• [Short exercise]: Copy the lines from the one containing "Mám zájem o hudební vystoupení (56, 528)" through the end of the material, changing "Toggle navigation" to "Open menu" and keeping everything else the same.

• [Data shown]:

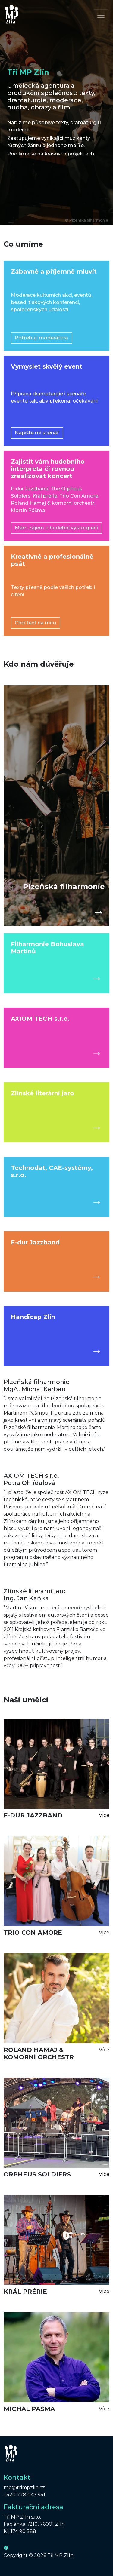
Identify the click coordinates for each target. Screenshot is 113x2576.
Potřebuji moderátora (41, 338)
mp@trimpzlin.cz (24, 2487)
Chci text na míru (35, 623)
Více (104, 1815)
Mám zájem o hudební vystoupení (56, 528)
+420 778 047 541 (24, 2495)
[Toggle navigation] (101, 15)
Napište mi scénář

• [Problem solution]:
Mám zájem o hudební vystoupení (56, 528)
+420 778 047 541 (24, 2495)
[Open menu] (101, 15)
Napište mi scénář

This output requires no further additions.